Despite the issue being resolved quickly, Dessaint expects demand for avocados to keep growing. But he worries about the inflationary pressures consumers are up against, and how it might price the product out of their diet.
I'm anticipating [avocados] going up to $100 per case. So that would be an almost 50% increase.Ruby Bugarin, Mexican restaurant owner
While some of the immediate effects from the embargo have been muted, there’s concern for independent businesses that more trouble could be just around the corner, given the after-effects of COVID-19. Restaurants and food suppliers have been grappling with inflationary prices exacerbated by labor shortages and supply bottlenecks.
Ruby Bugarin, co-owner of Margaritas and Pepe’s Mexican Restaurants, in Southern California, told Yahoo Finance in an interview that prices per case have surged by over $20, to $80, within the last 2 weeks alone.
“I'm anticipating it going up to $100 per case. So that would be an almost 50% increase,” Bugarin added. While she hasn't changed prices so far, there are some discussions about potential alternatives.
“We considered using pulp, just because it's so close to the natural state of the avocado," she said. That version comes “already pre-mashed in a plastic bag” so essentially it's less work for those preparing the guacamole, Bugarin explained.

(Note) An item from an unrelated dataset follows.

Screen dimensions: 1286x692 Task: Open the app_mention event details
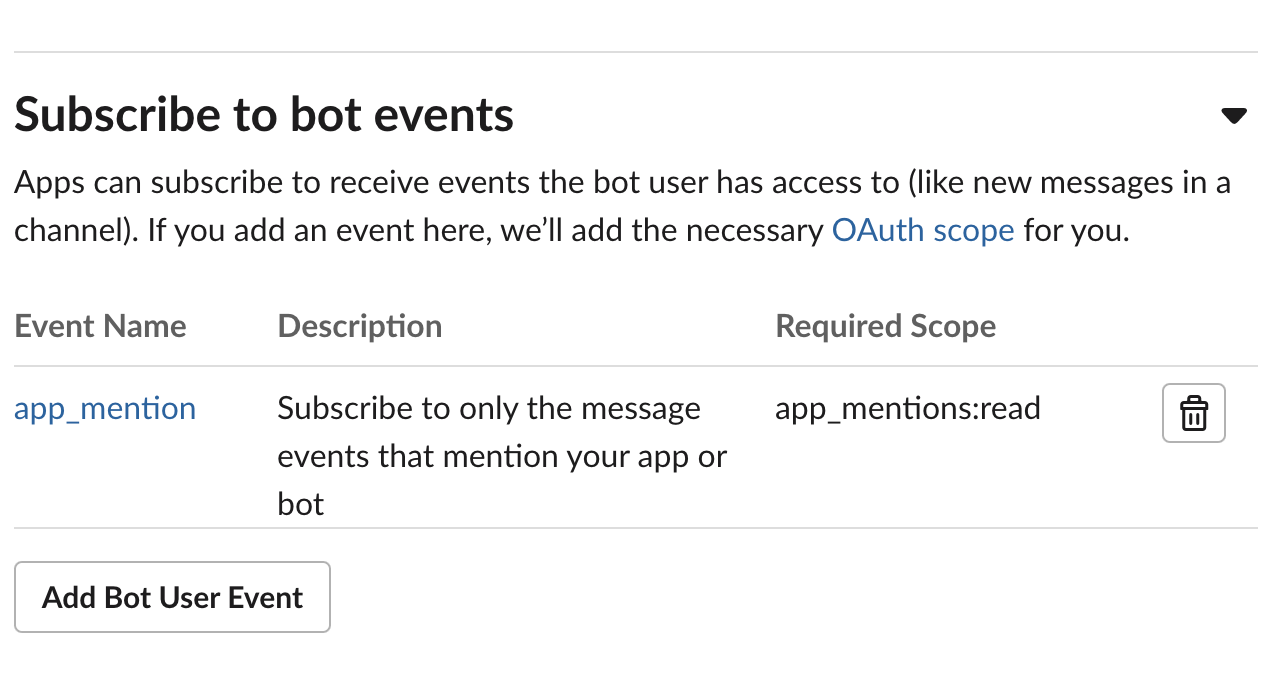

It’s unclear whether there's any material cost benefit, but pulp has also been somewhat scarce.
“Our food distributors had said, no, we're out of pulp because I'm sure the big players in the field, we're already buying that,” Bugarin said.
Meanwhile, other businesses are toying with the idea of removing the staple from their menus, and offer supplemental options.
Evonne Varady, co-Founder of Clean Eatz, a restaurant franchise that sells wellness-focused meal plans, told Yahoo Finance in a phone interview that she decided to replace avocados on the menu, based on cost considerations.
Instead, Clean Eatz is trying to “come up with more unique things to use, to replace it” by using spinach, fresh herbs, arugula, and salsa, Varady explained.
During the pandemic, restaurants scaled back menus and hiked prices to keep up with product shortages and escalating ingredient costs. Yet Varady didn't pass those costs on to the customer, because “customers are only gonna take so much of that inflation,” she explained.
While online grocery shopping has boomed — much of that spurred by the pandemic — there’s concern that avocado supply will not meet demand.
“If demand goes that fast, you realize that avocados like other fruit trees take five years to mature, you can't just increase demand quickly from one year or supply,” UF's Blare said. “It'll take some time before supply can catch up to the growing demand."